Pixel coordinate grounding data
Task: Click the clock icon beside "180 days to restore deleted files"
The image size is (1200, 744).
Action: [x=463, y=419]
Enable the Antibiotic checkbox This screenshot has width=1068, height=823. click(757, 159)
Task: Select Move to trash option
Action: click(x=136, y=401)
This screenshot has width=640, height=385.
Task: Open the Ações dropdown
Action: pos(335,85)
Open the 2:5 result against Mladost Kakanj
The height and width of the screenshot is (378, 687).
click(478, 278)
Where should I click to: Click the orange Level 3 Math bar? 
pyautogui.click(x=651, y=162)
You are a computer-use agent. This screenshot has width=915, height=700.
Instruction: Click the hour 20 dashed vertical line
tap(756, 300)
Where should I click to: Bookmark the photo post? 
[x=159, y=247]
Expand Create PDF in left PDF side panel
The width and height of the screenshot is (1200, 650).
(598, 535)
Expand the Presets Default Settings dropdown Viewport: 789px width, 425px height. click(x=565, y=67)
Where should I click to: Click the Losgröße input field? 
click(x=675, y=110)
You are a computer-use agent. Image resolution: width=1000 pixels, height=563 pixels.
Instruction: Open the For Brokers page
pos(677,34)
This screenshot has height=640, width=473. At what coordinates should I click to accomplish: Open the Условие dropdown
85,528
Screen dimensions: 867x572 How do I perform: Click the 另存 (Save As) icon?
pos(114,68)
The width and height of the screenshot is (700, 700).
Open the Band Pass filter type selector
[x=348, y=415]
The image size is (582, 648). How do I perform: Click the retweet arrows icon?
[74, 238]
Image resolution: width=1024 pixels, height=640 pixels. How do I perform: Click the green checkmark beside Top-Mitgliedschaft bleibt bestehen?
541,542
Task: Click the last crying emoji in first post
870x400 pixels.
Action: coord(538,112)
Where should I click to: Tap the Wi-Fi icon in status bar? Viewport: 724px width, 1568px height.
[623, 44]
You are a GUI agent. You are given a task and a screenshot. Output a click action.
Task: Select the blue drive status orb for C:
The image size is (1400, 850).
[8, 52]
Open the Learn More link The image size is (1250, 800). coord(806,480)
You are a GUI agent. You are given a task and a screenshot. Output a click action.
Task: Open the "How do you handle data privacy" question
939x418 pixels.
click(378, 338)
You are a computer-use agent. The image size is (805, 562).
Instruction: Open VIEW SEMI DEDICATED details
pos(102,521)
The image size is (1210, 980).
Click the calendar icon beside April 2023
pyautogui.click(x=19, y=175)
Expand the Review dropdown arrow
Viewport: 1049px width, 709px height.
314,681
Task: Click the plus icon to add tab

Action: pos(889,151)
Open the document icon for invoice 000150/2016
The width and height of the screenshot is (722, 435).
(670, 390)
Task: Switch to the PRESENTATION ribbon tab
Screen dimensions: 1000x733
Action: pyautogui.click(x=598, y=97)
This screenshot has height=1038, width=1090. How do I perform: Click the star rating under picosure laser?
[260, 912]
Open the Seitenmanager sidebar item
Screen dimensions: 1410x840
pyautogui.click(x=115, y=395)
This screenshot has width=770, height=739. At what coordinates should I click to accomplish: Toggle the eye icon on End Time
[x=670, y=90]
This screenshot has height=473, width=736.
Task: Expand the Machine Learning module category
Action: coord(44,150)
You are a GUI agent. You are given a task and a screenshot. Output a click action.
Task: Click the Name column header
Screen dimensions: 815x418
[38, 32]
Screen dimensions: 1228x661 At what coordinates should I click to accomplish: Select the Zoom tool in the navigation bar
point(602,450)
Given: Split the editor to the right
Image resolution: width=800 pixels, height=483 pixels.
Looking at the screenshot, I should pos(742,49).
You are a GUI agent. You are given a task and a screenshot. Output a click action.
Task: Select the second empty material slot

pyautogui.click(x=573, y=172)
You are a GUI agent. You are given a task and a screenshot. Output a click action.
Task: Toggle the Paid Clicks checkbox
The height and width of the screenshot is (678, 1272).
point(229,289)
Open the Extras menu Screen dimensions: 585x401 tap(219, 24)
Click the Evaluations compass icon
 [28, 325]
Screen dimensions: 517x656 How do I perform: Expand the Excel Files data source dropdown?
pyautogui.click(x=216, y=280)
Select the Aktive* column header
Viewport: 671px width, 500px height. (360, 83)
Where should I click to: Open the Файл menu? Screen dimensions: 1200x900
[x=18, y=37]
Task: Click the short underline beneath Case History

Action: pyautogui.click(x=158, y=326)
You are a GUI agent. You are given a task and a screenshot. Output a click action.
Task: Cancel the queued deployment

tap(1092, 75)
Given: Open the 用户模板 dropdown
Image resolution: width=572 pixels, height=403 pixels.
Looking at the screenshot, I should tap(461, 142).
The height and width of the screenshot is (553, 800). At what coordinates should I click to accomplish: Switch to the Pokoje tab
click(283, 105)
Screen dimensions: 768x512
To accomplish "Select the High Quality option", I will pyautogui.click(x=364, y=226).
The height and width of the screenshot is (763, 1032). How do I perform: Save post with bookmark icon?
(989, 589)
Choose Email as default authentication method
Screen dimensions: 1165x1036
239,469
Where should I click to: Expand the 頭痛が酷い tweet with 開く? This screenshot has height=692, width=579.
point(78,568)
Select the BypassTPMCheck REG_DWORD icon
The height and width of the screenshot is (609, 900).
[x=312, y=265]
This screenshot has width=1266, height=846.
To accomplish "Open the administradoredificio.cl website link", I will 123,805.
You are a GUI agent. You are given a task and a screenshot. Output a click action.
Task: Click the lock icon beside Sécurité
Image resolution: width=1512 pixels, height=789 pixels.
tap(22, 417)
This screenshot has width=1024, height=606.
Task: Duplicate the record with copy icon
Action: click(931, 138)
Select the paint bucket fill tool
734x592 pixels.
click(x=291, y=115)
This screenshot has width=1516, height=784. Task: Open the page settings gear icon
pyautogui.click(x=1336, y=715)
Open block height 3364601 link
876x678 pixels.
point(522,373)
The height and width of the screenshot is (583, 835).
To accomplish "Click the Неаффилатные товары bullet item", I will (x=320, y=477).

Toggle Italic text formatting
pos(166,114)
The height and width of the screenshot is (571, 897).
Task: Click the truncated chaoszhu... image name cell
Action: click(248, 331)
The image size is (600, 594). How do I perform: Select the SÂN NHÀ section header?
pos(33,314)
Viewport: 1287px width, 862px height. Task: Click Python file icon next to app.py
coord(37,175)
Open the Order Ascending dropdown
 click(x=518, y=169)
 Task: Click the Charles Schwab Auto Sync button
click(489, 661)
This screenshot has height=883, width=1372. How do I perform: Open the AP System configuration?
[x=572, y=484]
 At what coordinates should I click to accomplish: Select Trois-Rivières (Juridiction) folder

__Exercise objective__: Filter the data above by the word "computer" and copy every line that matches.

__Worked solution__:
You are a computer-use agent. This screenshot has width=915, height=700.
You are a computer-use agent. Image resolution: width=1000 pixels, height=563 pixels.
You are a computer-use agent. The image size is (805, 562).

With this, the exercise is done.